At the 2026 American Society of Clinical Oncology (ASCO) annual congress, topline data from the Phase III RASolute 302 was presented at the plenary session.
At an 8.5-month follow-up all primary and secondary endpoints were met. Previously treated metastatic pancreatic cancer patients who received Revolution Medicine’s oral RAS(ON) inhibitor daraxonrasib achieved a median overall survival (OS) of 13.2 months, almost double that of chemotherapy(6.7 months) in the control arm with a hazard ratio of 0.40. The survival benefit was matched by a meaningful improvement in progression-free survival (PFS) of 7.2 months vs 3.6 months. Response rates nearly tripled with an objective response rate (ORR) of 31.6% compared to 11.2% in the chemotherapy arm. The field is ecstatic about the prospect of a targeted therapy meaningfully extending OS at a rate that is higher than many frontline chemotherapy regimens achieve.

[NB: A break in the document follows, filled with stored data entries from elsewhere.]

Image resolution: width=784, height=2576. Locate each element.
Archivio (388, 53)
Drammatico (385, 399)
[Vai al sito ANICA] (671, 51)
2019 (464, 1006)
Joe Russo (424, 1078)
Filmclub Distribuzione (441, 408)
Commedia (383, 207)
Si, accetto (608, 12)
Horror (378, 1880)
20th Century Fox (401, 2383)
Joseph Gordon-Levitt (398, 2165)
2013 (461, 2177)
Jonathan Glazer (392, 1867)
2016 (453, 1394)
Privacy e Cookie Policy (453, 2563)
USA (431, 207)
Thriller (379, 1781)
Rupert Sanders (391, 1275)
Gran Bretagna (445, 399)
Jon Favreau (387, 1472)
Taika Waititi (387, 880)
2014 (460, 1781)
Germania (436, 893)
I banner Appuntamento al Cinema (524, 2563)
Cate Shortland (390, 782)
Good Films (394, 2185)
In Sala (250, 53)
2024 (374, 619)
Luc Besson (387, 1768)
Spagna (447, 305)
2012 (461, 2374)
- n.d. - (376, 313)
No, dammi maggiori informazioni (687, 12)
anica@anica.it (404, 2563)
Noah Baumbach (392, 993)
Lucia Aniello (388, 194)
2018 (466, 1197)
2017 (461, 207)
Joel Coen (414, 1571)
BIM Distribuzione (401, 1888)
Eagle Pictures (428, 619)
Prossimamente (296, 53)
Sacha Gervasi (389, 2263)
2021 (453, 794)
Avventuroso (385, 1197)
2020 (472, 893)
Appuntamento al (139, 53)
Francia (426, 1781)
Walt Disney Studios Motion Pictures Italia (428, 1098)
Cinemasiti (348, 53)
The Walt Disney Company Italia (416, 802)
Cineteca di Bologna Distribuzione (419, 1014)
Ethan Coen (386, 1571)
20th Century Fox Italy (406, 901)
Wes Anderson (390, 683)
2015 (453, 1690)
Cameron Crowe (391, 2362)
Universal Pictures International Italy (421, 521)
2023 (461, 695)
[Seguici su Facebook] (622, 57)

First generation KRAS inhibitors isotorasib and adagarasib are limited by the fact that they only bind to RAS in its rare off-state, while daraxonrasib inhibits it during its active “on” signaling state. Additionally, due to its ability to sterically block RAS, the drug can target up to 90% of pancreatic tumors that are KRAS driven, including those with G12D, G12V, G12R, G12C mutations, unlike the RAS inhibitors that specifically target G12C. Results from RASolute 302 were consistent among those who were not identified with a RAS mutation.
Daraxonrasib holds Breakthrough Therapy and Orphan Drug designations. Revolution Medicines will submit a New Drug Application utilizing the Commissioner’s National Priority Voucher, a mechanism that compresses the FDA review timeline to around two months, which was granted in October 2025. In late April, the company applied for an expanded access program that was approved within 48 hours. In terms of adverse events, the drug comes with a toxicity burden that requires management. Grade >3 AEs occurred in 44% of patients compared to 58% in the chemo arm. The most common AE was rash (14%) followed by stomatitis (12%), although discontinuation due to AEs was rare (1.2%) compared to (11.2%) for chemotherapy.
For Revolution Medicines, the opportunity does not stop at second-line: the Phase III RASolute 303 trial enrolls first-line patients, with early data showing response rates of 47% as a monotherapy and 58% ORR in combination with chemotherapy, as well as disease control in approximately 90% of patients. If those results translate into a similar survival advantage, daraxonrasib could dominate the metastatic pancreatic cancer landscape. GlobalData anticipates sales for daraxonrasib to surpass $1bn by 2029 , reaching $4.3bn by 2032.